[Start Entries shown]

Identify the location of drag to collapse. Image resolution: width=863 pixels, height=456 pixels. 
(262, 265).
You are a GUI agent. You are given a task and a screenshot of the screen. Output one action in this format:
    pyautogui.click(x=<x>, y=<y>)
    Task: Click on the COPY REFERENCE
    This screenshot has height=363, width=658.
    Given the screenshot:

[End Entries shown]

#### Exercise aim
Pull out every line of the rows above that contains the string "height". Case matters.

#### Answer to the problem
Identify the location of drag to collapse. Image resolution: width=863 pixels, height=456 pixels. 
    This screenshot has height=363, width=658.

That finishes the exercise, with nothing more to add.